The direct forecasting approach used in `forecastML` involves the following steps:

**1.** Build a series of horizon-specific short-, medium-, and long-term forecast models.

**2.** Assess model generalization performance across a variety of heldout datasets through time.

**3.** Select those models that consistently performed the best at each forecast horizon and
combine them to produce a single ensemble forecast.

* Below is a plot of 5 forecast models used to produce a single 12-step-ahead forecast where each color
represents a distinct horizon-specific ML model. From left to right these models are:

* **1**: A feed-forward neural network (purple); **2**: An ensemble of ML models;
**3**: A boosted tree model; **4**: A LASSO regression model; **5**: A LASSO regression model (yellow).

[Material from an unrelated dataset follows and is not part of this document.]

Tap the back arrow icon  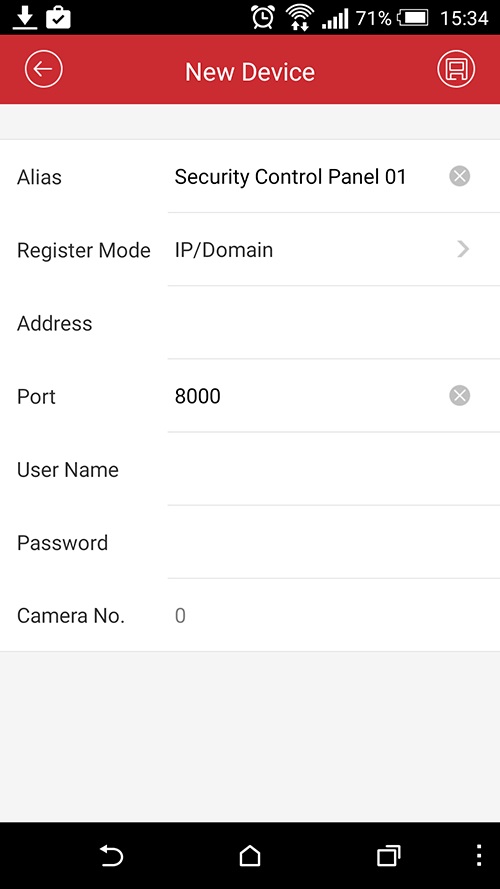point(44,69)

![](./tools/forecastML_plot.png)

* Below is a similar combination of horizon-specific models with a factor outcome and forecasting factor
probabilities 12 steps ahead.

![](./tools/forecastML_factor_plot.png)

### Multi-output forecasting

The multi-output forecasting approach used in `forecastML` involves the following steps:

**1.** Build a single multi-output model that simultaneously forecasts over both short- and long-term forecast horizons.

**2.** Assess model generalization performance across a variety of heldout datasets through time.

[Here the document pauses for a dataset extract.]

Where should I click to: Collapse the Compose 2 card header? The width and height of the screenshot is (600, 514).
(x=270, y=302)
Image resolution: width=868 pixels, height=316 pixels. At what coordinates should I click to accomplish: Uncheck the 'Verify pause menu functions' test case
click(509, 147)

**3.** Select the hyperparamters that minimize forecast error over all the relevant forecast horizons and re-train.

## Vignettes

The main functions covered in each vignette are shown below as `function()`.

* Detailed **[forecastML overview vignette](https://nredell.github.io/forecastML/doc/package_overview.html)**.
`create_lagged_df()`, `create_windows()`, `train_model()`, `return_error()`, `return_hyper()`, `combine_forecasts()`

* **[Creating custom feature lags for model training](https://nredell.github.io/forecastML/doc/lagged_features.html)**. `create_lagged_df(lookback_control = ...)`

* **[Direct Forecasting with multiple or grouped time series](https://nredell.github.io/forecastML/doc/grouped_forecast.html)**.
`fill_gaps()`,
`create_lagged_df(dates = ..., dynamic_features = ..., groups = ..., static_features = ...)`, `create_windows()`, `train_model()`, `combine_forecasts()`

* **[Direct Forecasting with multiple or grouped time series - Sequences](https://nredell.github.io/forecastML/doc/grouped_forecast_sequences.html)**.
`fill_gaps()`,
`create_lagged_df(dates = ..., dynamic_features = ..., groups = ..., static_features = ...)`, `create_windows()`, `train_model()`, `combine_forecasts()`

* **[Customizing the user-defined wrapper functions](https://nredell.github.io/forecastML/doc/custom_functions.html)**.
`train()` and `predict()`

* **[Forecast combinations](https://nredell.github.io/forecastML/doc/combine_forecasts)**. `combine_forecasts()`

## Cheat Sheets

![](./tools/forecastML_cheat_sheet.PNG)

1. **`fill_gaps`:** Optional if no temporal gaps/missing rows in data collection. Fill gaps in data collection and
prepare a dataset of evenly-spaced time series for modeling with lagged features. Returns a 'data.frame' with
missing rows added in so that you can either (a) impute, remove, or ignore `NA`s prior to the `forecastML` pipeline
or (b) impute, remove, or ignore them in the user-defined modeling function--depending on the `NA` handling
capabilities of the user-specified model.

2. **`create_lagged_df`:** Create model training and forecasting datasets with lagged, grouped, dynamic, and static features.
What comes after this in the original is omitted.